WASHINGTON – The U.S. Treasury Department will decide "in the very near future" if it has the power to take away some tax incentives to American corporations relocating to foreign countries, Treasury Secretary Jacob Lew said Monday.
Lew believes action is required now to control the rising number of U.S. corporations shifting their legal residences abroad to avoid taxes while keeping operational headquarters here. If that action is retroactive, as the Obama administration says it should be, it could make Medtronic Inc.'s pending $43 billion acquisition of Covidien untenable in its current form.
"The Treasury Department is completing an evaluation of what we can do to make these deals less economically appealing, and we plan to make a decision in the very near future," Lew said in a speech at a business tax reform seminar at the Urban Institute. "Any action we take will have a strong legal and policy basis, but will not be a substitute for meaningful legislation — it can only address part of the economics."
Lew did not name individual companies, but he described tactics being employed by Medtronic and others seeking to shift their legal residences overseas.
Fridley-based Medtronic wants to buy Dublin-based Covidien and move its legal residence to Ireland while keeping the bulk of its operations in Minnesota. The company says the purchase will help deliver more and better medical devices to customers. But it also will allow Medtronic to avoid $3.5 billion to $4.2 billion in U.S. taxes on foreign profits it now holds while letting the company reorganize to avoid many billions more in U.S. taxes on future profits.
Lew took direct aim at the practice in general.
"This may be legal," he noted, "but it is wrong, and our laws should change."
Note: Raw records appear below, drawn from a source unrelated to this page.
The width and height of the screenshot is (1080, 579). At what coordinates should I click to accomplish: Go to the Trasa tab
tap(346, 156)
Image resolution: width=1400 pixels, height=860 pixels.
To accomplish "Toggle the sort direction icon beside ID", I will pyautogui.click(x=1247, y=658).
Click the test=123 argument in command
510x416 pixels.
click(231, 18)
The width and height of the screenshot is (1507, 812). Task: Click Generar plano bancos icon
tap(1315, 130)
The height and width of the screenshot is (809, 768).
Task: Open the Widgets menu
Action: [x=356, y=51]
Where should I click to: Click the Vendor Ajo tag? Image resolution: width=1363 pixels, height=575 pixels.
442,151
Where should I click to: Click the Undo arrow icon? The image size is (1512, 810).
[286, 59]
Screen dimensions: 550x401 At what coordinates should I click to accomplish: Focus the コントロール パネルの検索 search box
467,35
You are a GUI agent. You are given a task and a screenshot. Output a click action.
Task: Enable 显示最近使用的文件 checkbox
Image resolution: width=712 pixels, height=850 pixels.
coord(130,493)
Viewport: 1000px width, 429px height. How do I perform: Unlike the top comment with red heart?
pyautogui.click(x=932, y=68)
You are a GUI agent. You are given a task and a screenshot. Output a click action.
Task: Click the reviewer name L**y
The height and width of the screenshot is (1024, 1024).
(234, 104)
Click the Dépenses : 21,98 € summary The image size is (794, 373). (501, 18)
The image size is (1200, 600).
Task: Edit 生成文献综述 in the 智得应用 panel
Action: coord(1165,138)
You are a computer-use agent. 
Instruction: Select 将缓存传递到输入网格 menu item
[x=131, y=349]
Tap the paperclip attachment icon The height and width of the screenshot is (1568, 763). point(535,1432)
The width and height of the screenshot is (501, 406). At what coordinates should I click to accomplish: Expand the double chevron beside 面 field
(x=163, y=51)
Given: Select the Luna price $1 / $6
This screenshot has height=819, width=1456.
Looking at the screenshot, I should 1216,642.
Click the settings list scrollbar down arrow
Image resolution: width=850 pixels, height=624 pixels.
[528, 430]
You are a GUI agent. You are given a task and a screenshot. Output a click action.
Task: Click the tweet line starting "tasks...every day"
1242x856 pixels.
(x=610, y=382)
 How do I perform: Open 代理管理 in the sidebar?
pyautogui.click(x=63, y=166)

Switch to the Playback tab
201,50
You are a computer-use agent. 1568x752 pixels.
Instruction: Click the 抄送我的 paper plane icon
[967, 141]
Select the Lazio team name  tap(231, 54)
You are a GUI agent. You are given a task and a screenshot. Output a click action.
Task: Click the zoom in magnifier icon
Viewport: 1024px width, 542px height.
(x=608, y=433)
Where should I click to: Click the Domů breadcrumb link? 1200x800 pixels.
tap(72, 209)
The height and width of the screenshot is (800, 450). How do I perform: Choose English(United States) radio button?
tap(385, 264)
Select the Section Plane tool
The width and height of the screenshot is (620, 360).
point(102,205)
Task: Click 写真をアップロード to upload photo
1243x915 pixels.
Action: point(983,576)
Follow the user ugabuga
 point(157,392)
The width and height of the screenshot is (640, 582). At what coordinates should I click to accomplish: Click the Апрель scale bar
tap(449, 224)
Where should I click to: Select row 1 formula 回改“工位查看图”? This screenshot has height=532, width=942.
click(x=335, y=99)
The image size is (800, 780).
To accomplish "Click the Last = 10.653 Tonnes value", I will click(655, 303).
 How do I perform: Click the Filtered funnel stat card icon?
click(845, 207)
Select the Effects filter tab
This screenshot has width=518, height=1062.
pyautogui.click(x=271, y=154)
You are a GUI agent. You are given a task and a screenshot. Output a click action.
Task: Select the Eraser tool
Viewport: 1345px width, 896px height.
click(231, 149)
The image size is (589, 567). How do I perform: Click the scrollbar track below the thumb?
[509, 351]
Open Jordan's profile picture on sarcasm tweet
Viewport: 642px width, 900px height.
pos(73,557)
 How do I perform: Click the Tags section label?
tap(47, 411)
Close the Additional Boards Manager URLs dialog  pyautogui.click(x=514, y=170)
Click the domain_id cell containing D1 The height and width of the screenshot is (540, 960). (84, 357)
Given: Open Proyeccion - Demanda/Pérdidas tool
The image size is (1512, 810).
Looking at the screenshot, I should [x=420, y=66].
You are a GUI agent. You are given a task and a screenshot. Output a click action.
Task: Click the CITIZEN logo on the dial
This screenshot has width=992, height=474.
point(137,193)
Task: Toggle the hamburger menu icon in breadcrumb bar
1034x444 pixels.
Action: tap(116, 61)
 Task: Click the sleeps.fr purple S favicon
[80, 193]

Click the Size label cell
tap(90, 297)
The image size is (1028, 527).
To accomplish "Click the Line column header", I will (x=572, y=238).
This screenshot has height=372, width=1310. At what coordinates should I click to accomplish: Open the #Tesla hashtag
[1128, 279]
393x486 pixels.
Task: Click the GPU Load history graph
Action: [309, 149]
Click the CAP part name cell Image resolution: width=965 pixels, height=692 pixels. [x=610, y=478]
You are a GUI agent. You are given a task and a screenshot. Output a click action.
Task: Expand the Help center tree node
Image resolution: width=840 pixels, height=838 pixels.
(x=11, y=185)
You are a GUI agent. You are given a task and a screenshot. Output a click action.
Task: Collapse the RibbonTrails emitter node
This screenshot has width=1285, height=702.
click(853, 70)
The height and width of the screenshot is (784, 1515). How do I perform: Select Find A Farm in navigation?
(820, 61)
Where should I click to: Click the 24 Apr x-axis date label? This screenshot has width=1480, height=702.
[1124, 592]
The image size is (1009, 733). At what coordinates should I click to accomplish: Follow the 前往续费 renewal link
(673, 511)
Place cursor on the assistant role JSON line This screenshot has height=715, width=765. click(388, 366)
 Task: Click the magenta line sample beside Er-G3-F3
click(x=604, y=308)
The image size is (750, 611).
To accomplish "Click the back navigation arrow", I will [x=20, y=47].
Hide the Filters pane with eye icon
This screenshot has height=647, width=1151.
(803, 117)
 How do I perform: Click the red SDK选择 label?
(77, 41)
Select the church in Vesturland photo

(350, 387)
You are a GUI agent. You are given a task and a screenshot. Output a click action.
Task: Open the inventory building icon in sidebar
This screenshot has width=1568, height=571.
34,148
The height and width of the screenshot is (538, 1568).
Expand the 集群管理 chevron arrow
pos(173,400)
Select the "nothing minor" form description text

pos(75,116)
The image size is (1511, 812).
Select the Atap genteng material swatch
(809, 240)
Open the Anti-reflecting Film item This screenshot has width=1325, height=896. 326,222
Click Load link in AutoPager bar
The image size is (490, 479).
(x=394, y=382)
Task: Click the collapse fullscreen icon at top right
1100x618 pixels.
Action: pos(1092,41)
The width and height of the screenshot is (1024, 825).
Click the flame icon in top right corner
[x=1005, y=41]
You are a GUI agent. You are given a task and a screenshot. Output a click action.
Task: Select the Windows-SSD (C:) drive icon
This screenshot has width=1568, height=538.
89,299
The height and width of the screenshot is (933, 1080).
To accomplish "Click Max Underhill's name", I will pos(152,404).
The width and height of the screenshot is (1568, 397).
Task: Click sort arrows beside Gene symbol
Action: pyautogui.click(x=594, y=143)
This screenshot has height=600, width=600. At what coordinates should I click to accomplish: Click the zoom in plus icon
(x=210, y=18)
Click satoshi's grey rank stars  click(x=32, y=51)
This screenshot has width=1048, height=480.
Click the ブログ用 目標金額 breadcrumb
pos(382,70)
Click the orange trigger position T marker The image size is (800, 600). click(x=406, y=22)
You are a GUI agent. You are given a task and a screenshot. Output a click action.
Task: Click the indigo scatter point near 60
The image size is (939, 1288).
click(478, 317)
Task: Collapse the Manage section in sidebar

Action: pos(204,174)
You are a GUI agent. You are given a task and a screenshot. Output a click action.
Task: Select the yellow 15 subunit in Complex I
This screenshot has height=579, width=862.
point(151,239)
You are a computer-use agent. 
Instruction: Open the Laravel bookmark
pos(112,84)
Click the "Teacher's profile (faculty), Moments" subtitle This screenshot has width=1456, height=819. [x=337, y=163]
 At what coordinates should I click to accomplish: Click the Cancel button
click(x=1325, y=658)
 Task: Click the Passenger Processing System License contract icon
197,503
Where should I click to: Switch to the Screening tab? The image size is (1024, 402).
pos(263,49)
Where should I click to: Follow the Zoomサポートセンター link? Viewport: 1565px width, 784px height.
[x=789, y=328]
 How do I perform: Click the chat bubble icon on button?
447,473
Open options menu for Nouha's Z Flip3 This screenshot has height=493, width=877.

"By effectively renouncing their citizenship but remaining here, these companies are eroding America's corporate tax base," Lew explained. "That means all other taxpayers — including small businesses and hardworking Americans — will have to shoulder more of the responsibility of maintaining core public functions that everyone, particularly U.S. businesses, depends on. We are talking about our national defense, education, medical research, courts and vital infrastructure such as roads, bridges and airports. And if we allow the incentives to pursue these deals to remain in place, we run the risk of undoing the progress we have made to reduce our federal budget deficit."